I gave everything for you by living as a man, then dying for your sins and living again. Hold back nothing from Me. Bring your most secret thoughts into the Light of My Love. I know everything about you, far more than you know of yourself. But I restrain My yearning to “fix” you, waiting instead for you to come to Me for help.
The above excerpt was a part of my morning devotion. I got stuck on the last sentence. I deeply love this journey that I am traveling. I never get tired of learning, growing and discovering His will for my life.
I love those epiphany moments and how I get such an indescribable JOY when He speaks to my spirit.
Because there were no Godly role models in my household, I had no idea that God was waiting on me to come to him. I had no idea that He was restraining himself to keep from rescuing me. He patiently waited for me to get sick and tired of spinning my wheels leading to nowhere. He knew all the “stuff” that was keeping me from Him and He allowed it to occur in order strengthen my testimony and deepen my relationship with Him.

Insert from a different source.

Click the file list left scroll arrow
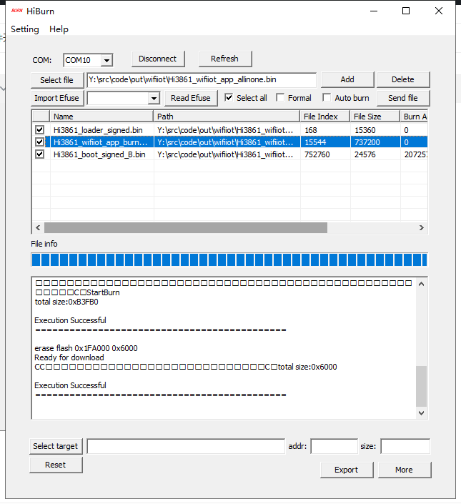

All that time and all those years, He only wanted me to return to His love. All the love and energy that I was pouring into one man after the other completely unaware that He only wanted for Himself. He created a longing in our hearts that only He can fill. (Revelation 2:4)
He is indeed a jealous God and He has every right to be. He gave up His life for me and I was too busy living mine that I made no time for Him, let alone; wholeheartedly thanking Him for what He’d done for me.
Father, all of my idols have been discarded and all of my longings lie open to You Lord. Please continue to have your way with me and allow me to live according to Your desires and surely not my own.